Ce furent d’abord des études de théologie catholique à Paris où il obtint en1965 une licence en théologie . Puis une année passée à la faculté de théologie protestante de Paris en vue du doctorat. On le retrouve ensuite à l’Institut Œcuménique du Conseil Œcuménique des Eglises à Céligny en Suisse ; après quoi il passe un semestre auprès d’organismes oecuméniques aux Etats-Unis. Et, pour finir, deux années d’études à l’Institut Supérieur d’Etudes Œcuméniques de Paris . Nous sommes alors en Juin 1969. Les portes de l’Afrique vont s’ouvrir pour Fernand. Ce fut la Zambie qui  l’accueillit.

Dès septembre 1969 Fernand est au centre de langue d’Ilondola où il apprend le Bemba qu’il parle très correctement ; ce qui lui permet d’être à l’aise comme vicaire à Chiboté, dans le diocèse de Mansa. Il a aimé le contact quotidien avec les paroissiens, s’intéressant à leur genre de vie et à leurs préoccupations. Il dut cependant assurer un « intérim » au petit séminaire de Bahati durant deux ans. Après quoi il se retrouva vicaire à la paroisse de Nsakaluba — et professeur de religion au collège pour garçons.

Mais ses compétences en matière doctrinale le firent nommer au Grand Séminaire national de Zambie, à Kabwe, puis à Lusaka. Il y enseigna la théologie dogmatique et pastorale, la liturgie, l’oecuménisme et.. la Bible. Tout en étant doyen des études, et responsable d’une paroisse rurale.

C’est avec regret qu’il quitta la Zambie pour se rendre à Sainte Anne de Jérusalem, le 16 septembre 1981. Son activité principale jusqu’en juillet 1998 concerna la « Revue Proche-Orient Chrétien » dont il était le secrétaire administratif. Responsable de la bibliothèque, il fut aussi « vicaire » de la paroisse allemande de Jérusalem. Cela dura 18 ans.

A partir de septembre 1998, sa vie va se dérouler en Europe. D’abord en France, où il fut secrétaire provincial cinq ans. Puis, en décembre 2003 en Allemagne, à Francfort où il s’adonna au ministère paroissial.

Fatigué, il s’établit alors à Mours, où, pendant cinq ans, il assura le service « accueil », tout en faisant du ministère dans les environs. Il s’y donna totalement ; et le frère Muratet, économe de la maison, nous dit : « Fernand laisse un excellent souvenir au service de la communaué Pères Blancs comme des visiteurs ; il a su faire lever beaucoup d’affection, d’amitié, d’estime ».

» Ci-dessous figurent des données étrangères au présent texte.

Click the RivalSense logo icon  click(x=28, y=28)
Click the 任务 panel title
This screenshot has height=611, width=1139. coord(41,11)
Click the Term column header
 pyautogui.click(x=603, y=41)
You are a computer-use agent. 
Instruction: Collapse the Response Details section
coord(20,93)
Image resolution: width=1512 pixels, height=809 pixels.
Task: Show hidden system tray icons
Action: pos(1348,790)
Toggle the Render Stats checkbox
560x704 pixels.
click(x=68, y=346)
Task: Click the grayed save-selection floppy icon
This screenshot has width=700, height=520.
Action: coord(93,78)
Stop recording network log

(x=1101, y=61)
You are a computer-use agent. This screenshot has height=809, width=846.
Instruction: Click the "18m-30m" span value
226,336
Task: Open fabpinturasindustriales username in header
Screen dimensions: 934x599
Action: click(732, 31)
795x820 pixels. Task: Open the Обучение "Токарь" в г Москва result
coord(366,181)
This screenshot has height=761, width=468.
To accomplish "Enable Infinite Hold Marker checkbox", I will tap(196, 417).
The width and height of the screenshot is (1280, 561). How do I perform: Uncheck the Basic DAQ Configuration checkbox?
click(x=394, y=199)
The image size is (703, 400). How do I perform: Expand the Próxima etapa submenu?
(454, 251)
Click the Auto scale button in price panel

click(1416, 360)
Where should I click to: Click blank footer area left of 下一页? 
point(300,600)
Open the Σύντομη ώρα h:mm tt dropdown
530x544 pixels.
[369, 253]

Le temps de la retraite sonna en 2012. D’abord à Bry-sur-Marne, de 2012 à 2015. Puis, souhaitant se rapprocher de sa famille et de la zone alsacienne, il fut nommé à la maison de retraite des Missions Africaines, à St. Pierre. Il fut hospitalisé durant l’été 2018 à l’hôpital de Sélestat d’où il nous quitta, le 16 juillet 2018.

Le frère Gabriel Muratet qui fit l’homélie lors des obsèques, souligna le rayonnement de Fernand jusqu’à la fin de sa vie. En est témoin ce groupe d’hommes, lui disant sous le porche de l’église : « nous ne sommes pas tous de bons pratiquants, mais nous venons ce jour à l’église pour recueillir l’héritage moral que nous laisse cet enfant du pays, le missionnaire Fernand Gruber. Il va nous manquer »

Merci, Fernand, d’avoir été un excellent confrère et un bon ouvrier dans les différents champs d’apostolat qui furent les tiens. Dieu t’accueille dans sa demeure, où tu as retrouvé ton père, dont le souvenir est resté vivant en toi toute la vie, et ta maman.

Jean-Marie Vasseur, M.Afr.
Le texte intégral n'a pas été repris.